Grounded Plain-Language Narratives for Humanitarian Dashboards: An Empirical Evaluation on UNHCR-Derived Refugee Trends and OCHA FTS Funding Flows
DOI:
https://doi.org/10.69987/AIMLR.2025.60403Keywords:
Humanitarian dashboards, refugee data, OCHA FTS, UNHCR, public communication, large language models, data storytelling, funding transparency, explainable interfaces, NGO accountabilityAbstract
Public humanitarian dashboards are used to communicate displacement and funding evidence without turning people into abstractions or making unverified claims. This paper reports a completed empirical evaluation of an evidence-locked narrative generation workflow for two NGO communication tasks: plain-language annotation of refugee trend charts and transparent explanation of OCHA Financial Tracking Service funding flows.

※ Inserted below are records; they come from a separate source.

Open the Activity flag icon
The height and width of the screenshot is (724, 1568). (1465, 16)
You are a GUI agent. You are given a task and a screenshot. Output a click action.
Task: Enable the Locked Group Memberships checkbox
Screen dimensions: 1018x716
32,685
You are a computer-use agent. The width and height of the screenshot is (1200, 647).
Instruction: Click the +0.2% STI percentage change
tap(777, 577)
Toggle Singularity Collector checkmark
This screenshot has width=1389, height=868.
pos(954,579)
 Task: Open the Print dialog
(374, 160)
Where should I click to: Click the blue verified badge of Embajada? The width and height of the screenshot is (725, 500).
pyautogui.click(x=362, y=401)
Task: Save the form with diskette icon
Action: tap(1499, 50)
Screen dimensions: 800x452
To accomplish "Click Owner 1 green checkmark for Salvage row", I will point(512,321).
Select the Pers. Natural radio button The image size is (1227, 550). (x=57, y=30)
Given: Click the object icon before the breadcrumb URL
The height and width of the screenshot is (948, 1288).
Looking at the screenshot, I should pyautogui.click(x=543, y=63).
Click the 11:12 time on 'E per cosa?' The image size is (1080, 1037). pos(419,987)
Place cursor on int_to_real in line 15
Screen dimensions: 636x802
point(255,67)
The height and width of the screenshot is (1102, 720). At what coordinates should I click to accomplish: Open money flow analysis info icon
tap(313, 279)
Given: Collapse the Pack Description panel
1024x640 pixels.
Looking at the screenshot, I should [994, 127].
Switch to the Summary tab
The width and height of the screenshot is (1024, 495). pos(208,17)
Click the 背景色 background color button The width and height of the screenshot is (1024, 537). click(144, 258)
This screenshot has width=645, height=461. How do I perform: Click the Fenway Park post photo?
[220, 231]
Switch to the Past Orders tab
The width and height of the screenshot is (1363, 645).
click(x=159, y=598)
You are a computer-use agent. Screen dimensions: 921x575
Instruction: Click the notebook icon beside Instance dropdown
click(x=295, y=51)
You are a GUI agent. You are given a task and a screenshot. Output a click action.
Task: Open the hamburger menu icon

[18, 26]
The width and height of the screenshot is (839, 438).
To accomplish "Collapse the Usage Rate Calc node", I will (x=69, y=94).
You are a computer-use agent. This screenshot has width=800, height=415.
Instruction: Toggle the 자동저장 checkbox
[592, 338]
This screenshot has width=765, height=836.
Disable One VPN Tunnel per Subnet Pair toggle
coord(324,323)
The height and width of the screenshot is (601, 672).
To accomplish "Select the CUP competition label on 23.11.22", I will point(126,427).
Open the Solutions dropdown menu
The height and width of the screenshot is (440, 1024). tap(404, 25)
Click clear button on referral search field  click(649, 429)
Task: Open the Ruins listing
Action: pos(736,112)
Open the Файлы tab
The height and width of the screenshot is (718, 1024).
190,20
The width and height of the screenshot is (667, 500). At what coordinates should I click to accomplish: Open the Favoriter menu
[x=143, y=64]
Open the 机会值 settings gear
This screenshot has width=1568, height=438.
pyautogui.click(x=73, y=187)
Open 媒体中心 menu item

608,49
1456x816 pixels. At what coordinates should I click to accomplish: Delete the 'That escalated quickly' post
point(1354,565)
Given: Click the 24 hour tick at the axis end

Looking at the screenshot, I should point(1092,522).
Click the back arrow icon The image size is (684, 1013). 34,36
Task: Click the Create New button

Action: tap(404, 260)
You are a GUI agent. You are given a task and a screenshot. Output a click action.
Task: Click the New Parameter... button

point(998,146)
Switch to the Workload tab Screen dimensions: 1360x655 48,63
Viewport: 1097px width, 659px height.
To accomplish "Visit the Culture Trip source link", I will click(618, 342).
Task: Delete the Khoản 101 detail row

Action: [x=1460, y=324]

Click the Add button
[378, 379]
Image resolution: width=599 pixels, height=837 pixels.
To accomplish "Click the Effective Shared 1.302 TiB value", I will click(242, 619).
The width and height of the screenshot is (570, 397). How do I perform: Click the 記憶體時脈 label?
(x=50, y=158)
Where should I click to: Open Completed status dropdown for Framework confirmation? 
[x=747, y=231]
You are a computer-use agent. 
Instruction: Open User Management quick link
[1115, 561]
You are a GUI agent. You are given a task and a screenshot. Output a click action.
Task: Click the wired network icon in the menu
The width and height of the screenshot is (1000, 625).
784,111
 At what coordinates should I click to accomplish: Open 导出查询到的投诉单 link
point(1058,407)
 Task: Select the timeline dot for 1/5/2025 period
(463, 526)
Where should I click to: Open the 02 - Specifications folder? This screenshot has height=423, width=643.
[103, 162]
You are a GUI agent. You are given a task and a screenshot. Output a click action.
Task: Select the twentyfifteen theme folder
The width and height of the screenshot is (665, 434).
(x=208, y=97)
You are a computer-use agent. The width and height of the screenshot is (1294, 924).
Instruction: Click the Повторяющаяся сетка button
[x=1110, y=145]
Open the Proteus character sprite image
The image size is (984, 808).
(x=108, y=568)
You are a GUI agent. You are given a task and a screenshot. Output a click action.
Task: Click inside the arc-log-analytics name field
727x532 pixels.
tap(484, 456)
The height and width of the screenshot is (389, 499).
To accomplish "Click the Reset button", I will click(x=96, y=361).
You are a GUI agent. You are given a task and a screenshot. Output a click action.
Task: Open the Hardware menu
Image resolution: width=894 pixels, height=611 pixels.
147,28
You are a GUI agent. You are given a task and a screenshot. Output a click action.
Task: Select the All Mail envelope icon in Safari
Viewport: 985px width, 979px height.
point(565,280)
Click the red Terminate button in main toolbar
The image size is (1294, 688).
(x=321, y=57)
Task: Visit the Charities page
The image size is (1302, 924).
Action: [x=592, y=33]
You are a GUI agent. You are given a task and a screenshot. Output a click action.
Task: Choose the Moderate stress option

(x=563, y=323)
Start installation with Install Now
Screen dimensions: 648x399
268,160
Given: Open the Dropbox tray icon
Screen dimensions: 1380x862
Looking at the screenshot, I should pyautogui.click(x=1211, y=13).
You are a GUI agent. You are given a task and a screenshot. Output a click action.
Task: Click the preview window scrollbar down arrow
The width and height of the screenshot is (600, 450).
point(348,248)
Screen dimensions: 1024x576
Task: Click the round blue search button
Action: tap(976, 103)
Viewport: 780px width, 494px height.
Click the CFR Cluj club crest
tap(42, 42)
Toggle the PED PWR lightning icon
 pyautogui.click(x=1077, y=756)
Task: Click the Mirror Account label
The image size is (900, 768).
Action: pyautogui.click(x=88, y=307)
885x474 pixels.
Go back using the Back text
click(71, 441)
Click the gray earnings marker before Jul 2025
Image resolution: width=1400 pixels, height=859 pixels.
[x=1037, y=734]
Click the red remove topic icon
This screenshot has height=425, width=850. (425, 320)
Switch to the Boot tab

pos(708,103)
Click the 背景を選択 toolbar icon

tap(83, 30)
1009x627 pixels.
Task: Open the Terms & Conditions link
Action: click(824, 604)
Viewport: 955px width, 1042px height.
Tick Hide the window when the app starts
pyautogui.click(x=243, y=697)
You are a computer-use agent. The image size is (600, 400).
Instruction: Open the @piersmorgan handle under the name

The study used frozen, reproducible snapshots derived from UNHCR Refugee Data Finder and OWID/World Bank refugee indicators for 2012–2021, together with OCHA FTS 2021 country, sector, and donor funding snapshots for six response plans. Four generation conditions were evaluated: a deterministic numeric template, a generic unguided LLM-style prompt, a grounded LLM prompt, and a grounded prompt with humanitarian-safety constraints. The experiments generated and scored 23 refugee-trend annotations and 42 funding explanations, producing all reported tables and figures from the included code. The grounded+safety condition achieved 100.0% factual accuracy, 100.0% specificity on refugee trends, 100.0% transparency on funding explanations, and 100.0% caveat coverage in both tasks. The generic prompt produced factual accuracy of 60.87% for refugee trends and 36.31% for funding explanations because rounded claims, missing denominators, and absent gap logic broke source consistency. Results show that dashboard storytelling can combine readable language, empathy, and accountability when narrative generation is locked to computed facts and audited before publication.